La bataille au Fier Lapin fut acharnée ; les syndiqués surpris avaient le désavantage de la défensive et, dans la confusion, se battaient entre eux sans se reconnaître. Les hommes de Michet, au contraire, avaient adopté un signe, apparent pour eux, mais invisible pour des yeux non prévenus : deux épingles croisées à leur boutonnière. De sorte que leurs coups sans s’égarer portaient sur les partisans de la grève.

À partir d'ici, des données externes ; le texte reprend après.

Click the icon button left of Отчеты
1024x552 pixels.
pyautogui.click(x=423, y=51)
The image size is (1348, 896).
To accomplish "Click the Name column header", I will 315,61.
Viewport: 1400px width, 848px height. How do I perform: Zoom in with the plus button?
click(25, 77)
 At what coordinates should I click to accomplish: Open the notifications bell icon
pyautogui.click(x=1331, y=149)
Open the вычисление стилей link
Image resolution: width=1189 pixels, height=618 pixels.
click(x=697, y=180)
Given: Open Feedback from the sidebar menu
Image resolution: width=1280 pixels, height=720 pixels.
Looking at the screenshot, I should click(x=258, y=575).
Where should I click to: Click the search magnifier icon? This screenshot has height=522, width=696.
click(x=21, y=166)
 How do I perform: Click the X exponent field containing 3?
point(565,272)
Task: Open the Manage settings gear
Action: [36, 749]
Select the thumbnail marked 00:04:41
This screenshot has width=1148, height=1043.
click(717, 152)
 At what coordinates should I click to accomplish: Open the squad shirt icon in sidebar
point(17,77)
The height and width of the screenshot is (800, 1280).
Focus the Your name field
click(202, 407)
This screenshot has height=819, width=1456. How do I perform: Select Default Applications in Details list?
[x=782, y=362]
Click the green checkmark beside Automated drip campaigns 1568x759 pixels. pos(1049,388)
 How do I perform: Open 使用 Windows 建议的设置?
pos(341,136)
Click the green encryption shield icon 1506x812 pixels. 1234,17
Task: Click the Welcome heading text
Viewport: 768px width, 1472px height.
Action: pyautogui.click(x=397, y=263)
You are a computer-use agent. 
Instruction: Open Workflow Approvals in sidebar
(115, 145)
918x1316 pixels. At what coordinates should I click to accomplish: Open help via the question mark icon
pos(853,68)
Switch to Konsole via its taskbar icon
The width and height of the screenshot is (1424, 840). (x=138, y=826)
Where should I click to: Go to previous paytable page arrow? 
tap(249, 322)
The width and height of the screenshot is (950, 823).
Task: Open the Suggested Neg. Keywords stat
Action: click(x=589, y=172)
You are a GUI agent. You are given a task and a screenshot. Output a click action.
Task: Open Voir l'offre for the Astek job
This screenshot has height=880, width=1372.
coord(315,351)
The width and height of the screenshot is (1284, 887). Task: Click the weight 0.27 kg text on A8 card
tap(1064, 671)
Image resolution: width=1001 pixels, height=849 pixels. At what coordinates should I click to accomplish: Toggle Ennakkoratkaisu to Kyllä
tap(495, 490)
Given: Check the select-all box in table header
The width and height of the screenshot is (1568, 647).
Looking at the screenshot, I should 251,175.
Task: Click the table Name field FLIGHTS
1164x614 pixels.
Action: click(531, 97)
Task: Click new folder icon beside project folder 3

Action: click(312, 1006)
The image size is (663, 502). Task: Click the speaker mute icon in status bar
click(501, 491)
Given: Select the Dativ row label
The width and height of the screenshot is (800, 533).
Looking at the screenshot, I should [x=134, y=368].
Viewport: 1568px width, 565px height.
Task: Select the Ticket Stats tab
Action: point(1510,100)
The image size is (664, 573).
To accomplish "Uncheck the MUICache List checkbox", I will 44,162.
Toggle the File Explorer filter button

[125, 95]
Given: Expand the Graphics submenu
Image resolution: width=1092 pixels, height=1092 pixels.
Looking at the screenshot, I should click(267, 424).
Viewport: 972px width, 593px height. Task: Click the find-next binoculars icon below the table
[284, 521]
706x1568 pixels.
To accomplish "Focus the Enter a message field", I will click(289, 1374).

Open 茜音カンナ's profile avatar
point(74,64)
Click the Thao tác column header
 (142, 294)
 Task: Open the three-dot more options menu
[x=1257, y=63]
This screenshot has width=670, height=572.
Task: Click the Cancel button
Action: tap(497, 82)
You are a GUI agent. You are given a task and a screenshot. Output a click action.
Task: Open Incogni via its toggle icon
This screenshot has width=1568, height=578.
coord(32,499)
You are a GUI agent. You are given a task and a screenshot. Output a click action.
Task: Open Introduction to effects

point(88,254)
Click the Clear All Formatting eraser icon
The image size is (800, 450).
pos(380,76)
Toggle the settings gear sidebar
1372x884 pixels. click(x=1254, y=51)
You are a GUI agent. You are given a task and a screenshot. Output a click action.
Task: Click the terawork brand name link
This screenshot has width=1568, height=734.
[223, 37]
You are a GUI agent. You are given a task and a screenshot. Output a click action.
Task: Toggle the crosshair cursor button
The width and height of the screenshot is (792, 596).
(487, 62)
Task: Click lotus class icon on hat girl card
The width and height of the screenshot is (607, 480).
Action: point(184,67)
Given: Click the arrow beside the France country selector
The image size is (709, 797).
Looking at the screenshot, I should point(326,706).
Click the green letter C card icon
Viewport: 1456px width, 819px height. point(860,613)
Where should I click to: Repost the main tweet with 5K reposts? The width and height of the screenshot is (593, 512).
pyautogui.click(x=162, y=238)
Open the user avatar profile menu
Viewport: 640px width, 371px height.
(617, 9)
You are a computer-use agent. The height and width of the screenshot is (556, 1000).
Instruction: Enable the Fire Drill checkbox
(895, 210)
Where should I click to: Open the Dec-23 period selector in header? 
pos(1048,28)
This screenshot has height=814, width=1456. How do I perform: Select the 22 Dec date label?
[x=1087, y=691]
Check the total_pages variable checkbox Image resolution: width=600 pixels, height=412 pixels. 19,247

Déjà une dizaine de ceux-ci gisaient, à demi assommés, les yeux pochés, le visage en sang. Les assaillants étaient presque entièrement maîtres de la salle, tandis que les syndiqués se trouvaient refoulés vers la cour. Mais l’espace maintenant manquait pour se battre : on s’étouffait, on s’écrasait, sans plus pouvoir lever les bras pour frapper. Par contre, les vociférations, les injures ne s’interrompaient pas une seconde : « À bas les traîtres ! Salaud ! Vendu ! Mort aux mouchards ! À l’eau les renégats ! À bas Ouvard ! À bas Michet ! À bas Moschin ! Vive la grève ! »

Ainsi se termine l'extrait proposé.